Mason Espinosa

DePauw Tigers
- Title: Offensive coordinator & pass game coordinator

Personal information
- Height: 6 ft 4 in (1.93 m)
- Weight: 225 lb (102 kg)

Career information
- High school: Cookeville (TN)
- College: Ohio Wesleyan
- NFL draft: 2014: undrafted
- Position: Quarterback

Career history

Playing
- Erie Explosion (2015); Columbus Lions (2016); Billings Wolves (2016); Columbus Lions (2017–2018); Albany Empire (2019); Columbus Lions (2020–2021);

Coaching
- Defiance (2014–2015) Graduate assistant & quarterbacks coach; Denison (2016–2018) Wide receivers coach; Denison (2019–2021) Quarterbacks coach; Denison (2021) Interim co-offensive coordinator; Wooster HS (OH) (2021) Offensive coordinator & quarterbacks coach; DePauw (2022–present) Offensive coordinator & pass game coordinator;

Awards and highlights
- ArenaBowl champion (2019); NAL Most Valuable Player (2021); First-team All-NAL (2021); Second-team All-NAL (2017);
- Stats at ArenaFan.com

= Mason Espinosa =

American football player

Mason Espinosa is an American college football coach and former professional quarterback. He is the offensive coordinator and pass game coordinator for DePauw University, positions he has held since 2022. He has also played for the Albany Empire, the Erie Explosion and the Billings Wolves. Espinosa played college football for Ohio Wesleyan University. He currently holds 17 individual Ohio Wesleyan records, as well as being the all-time North Coast Athletic Conference (NCAC) career leader in passing yards and total yards, while also setting a single season NCAC record for completions.

He was also an assistant football coach at Granville, Ohio-based Denison University, for the 2016–17 and 2017-18 seasons.

== College career ==
Espinosa played college football at Ohio Wesleyan University. He was a 4-time all NCAC selection, and was the NCAC Player of the Year in 2012. In addition, he was named the ohiocollegefootball.com First-Team All-Ohio quarterback in 2012, and a Beyond Sports Network All-American that same year. He was the MVP of the 2013 National Bowl Game. In total, Espinosa finished as the record holder to 17 different records for Ohio Wesleyan, in addition to being the conference's all-time record holder in career passing yards (11,069), total yards (10,839), and completions (1004), ranking him statistically among the best to have played Division III football.

== Professional career ==

=== Erie Explosion ===
Espinosa signed with the Erie Explosion of the Professional Indoor Football League (PIFL) for the 2015 season. In his rookie year, he was an Honorable Mention for Rookie of the year and was the Week 9 PIFL Offensive Player of the week.

=== Columbus Lions ===
Espinosa started the 2016 season with the Columbus Lions of American Indoor Football (AIF).

=== Billings Wolves ===
In late March 2016, Espinosa signed with the Billings Wolves of the Indoor Football League (IFL). He led the Wolves to their only playoff appearance and was the IFL's week 10 Offensive Player of the Week.

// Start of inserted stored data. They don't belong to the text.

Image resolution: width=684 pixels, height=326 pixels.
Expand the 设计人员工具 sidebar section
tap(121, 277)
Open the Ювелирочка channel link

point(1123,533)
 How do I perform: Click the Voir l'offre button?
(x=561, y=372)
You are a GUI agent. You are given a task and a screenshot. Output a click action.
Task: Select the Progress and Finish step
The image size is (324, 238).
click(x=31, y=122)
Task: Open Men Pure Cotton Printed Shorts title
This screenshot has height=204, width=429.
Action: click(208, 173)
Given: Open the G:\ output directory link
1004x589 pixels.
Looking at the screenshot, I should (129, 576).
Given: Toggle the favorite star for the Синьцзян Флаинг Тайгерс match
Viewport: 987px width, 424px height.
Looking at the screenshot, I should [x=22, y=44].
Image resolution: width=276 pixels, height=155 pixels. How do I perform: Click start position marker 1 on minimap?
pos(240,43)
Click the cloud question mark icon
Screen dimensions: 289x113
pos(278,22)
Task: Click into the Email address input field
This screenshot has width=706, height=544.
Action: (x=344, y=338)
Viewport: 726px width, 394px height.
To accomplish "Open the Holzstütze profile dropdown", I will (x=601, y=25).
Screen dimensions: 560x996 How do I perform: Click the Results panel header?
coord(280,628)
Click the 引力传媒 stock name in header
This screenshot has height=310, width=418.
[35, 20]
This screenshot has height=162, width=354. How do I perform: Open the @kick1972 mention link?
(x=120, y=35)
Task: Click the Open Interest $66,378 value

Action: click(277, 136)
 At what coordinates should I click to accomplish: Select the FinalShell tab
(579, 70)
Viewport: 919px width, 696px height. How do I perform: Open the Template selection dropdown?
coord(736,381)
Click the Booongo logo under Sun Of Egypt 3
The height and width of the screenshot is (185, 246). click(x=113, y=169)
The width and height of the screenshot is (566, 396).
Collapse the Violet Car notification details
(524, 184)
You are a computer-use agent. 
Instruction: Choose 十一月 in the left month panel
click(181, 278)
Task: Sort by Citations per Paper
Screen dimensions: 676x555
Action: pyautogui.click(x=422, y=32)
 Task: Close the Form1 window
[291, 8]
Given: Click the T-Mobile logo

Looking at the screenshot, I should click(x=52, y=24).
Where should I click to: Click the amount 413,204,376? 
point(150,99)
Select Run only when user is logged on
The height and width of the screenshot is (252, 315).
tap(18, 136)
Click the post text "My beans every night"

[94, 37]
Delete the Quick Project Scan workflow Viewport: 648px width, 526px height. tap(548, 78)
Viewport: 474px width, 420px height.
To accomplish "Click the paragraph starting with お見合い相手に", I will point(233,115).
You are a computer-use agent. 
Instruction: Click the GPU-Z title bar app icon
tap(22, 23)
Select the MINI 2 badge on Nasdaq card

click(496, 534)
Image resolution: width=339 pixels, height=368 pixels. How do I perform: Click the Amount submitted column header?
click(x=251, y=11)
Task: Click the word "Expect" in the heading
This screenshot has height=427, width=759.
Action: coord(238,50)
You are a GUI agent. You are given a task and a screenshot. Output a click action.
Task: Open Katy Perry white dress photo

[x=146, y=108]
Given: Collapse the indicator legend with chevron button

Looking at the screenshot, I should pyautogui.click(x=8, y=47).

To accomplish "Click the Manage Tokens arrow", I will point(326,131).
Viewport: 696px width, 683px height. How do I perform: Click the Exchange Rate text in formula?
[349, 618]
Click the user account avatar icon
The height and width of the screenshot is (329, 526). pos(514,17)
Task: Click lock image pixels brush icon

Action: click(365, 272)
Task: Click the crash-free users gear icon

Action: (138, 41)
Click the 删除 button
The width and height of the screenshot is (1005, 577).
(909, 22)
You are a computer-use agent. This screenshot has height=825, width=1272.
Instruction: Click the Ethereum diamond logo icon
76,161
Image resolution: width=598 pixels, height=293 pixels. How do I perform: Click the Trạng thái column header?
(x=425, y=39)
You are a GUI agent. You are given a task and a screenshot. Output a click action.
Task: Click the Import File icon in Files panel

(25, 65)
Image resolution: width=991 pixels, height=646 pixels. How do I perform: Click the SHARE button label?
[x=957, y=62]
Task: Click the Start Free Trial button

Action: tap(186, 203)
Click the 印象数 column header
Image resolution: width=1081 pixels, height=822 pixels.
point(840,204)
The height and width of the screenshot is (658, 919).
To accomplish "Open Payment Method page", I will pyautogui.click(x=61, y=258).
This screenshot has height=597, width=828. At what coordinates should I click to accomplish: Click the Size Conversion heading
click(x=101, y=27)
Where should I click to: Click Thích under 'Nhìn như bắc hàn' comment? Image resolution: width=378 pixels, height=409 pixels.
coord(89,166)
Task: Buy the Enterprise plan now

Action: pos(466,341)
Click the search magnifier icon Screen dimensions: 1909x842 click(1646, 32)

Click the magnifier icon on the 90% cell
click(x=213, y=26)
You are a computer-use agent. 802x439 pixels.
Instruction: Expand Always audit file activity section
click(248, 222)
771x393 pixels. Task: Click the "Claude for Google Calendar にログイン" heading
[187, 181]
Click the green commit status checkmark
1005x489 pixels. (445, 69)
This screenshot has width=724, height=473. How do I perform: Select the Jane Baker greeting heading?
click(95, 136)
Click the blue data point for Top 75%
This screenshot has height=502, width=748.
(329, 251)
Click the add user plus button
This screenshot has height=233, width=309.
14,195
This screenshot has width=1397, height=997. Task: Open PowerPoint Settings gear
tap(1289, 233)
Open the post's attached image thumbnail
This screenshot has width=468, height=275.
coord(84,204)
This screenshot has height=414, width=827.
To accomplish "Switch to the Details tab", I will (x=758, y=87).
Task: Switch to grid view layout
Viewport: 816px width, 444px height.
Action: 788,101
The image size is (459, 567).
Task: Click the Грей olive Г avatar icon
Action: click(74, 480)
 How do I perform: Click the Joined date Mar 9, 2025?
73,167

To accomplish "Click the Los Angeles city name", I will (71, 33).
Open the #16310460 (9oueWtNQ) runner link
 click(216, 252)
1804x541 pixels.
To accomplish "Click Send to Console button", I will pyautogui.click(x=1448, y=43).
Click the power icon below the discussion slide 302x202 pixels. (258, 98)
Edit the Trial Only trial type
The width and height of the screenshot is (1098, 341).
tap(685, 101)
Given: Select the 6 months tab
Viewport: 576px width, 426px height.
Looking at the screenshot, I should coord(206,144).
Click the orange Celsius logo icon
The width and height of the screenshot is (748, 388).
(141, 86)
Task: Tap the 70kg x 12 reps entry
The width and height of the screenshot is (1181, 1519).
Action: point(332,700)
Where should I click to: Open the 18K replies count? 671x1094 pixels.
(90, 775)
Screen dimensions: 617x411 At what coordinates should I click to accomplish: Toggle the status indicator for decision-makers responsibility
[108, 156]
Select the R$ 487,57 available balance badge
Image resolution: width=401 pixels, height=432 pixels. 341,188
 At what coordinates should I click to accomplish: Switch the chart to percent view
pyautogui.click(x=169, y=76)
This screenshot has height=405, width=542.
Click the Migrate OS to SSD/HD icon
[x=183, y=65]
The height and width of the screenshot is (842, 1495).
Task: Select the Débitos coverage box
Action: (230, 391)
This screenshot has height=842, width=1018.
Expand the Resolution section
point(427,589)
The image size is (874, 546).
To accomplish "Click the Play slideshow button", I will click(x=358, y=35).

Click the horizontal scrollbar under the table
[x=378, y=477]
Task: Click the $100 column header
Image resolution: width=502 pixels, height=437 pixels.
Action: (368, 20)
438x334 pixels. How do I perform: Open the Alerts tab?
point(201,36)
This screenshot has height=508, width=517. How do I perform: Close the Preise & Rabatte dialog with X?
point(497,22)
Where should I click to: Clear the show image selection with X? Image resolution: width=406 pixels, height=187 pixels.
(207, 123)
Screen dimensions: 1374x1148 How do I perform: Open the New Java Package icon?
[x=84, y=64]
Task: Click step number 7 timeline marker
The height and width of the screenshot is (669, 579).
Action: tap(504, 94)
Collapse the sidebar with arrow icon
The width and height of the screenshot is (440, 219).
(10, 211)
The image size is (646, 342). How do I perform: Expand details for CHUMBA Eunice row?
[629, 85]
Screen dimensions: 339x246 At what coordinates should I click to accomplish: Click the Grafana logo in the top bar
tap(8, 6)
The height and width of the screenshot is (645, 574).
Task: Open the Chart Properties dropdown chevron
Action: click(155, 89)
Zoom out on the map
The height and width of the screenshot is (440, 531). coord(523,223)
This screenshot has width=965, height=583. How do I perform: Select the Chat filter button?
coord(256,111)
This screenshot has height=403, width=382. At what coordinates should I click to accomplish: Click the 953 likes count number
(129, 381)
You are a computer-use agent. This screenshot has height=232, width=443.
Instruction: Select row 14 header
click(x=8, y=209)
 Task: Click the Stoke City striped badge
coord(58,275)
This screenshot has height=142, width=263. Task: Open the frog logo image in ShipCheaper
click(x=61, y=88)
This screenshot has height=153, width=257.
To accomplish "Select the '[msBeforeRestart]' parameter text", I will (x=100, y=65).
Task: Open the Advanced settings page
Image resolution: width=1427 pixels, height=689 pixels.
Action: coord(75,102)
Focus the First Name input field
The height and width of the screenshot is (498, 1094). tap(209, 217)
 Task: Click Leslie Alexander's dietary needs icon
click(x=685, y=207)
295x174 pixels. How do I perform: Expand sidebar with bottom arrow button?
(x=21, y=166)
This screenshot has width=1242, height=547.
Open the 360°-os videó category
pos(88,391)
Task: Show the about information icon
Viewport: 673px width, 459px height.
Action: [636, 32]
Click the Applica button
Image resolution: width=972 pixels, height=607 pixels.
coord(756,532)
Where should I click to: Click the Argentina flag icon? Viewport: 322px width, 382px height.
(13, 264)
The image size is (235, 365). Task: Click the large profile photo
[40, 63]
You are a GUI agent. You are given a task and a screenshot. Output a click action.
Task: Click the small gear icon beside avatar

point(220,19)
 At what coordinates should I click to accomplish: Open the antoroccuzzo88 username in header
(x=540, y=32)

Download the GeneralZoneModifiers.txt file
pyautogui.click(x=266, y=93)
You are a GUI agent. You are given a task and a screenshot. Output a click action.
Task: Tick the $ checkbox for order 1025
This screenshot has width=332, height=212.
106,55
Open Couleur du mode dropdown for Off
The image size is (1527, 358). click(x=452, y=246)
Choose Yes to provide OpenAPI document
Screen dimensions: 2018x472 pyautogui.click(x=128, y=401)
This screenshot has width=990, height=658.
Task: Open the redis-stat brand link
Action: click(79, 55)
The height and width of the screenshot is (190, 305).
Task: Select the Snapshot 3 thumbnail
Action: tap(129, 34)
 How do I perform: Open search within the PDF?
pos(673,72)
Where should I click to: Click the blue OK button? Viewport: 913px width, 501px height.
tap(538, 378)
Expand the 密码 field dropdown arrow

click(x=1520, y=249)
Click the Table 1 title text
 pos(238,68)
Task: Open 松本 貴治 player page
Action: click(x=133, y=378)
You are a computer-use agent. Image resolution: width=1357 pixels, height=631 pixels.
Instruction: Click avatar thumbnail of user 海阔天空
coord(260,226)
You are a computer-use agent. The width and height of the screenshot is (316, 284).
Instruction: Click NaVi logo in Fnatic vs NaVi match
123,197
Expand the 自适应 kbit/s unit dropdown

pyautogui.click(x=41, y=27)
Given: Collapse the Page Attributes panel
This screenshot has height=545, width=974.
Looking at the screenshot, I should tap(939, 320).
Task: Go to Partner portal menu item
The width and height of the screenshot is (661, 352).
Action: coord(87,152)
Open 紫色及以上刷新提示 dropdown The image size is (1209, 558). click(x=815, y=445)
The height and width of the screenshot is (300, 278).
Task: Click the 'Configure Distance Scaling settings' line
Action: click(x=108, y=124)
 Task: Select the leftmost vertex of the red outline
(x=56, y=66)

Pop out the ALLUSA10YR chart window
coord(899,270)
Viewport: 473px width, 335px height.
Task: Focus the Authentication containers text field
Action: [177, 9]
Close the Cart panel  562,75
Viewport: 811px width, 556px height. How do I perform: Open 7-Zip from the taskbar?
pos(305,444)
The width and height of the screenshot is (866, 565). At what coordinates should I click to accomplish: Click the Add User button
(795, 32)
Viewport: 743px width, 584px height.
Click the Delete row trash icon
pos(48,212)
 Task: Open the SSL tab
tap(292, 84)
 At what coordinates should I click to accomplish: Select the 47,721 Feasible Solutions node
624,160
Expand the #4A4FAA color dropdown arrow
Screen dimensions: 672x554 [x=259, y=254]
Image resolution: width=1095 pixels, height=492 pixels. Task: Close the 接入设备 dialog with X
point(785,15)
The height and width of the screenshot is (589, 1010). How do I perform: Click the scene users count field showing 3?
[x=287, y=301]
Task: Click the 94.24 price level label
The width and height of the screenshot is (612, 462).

=== Columbus Lions (second stint) ===
For the 2017 season, Espinosa signed and played with the Columbus Lions of the NAL. He was voted 2nd team All-NAL and was 2-time NAL Player of the Week, while leading Columbus to the NAL championship game against the Jacksonville Sharks, where they lost 27–21. He has re-signed with the Lions for 2018.

=== Albany Empire ===
On March 5, 2019, Espinosa was assigned to the Albany Empire of the Arena Football League.

=== Columbus Lions (third stint) ===
With the AFL closing down its teams in anticipation of either closure or reformatting as a touring league, the Columbus Lions re-signed Espinosa for the 2020 season.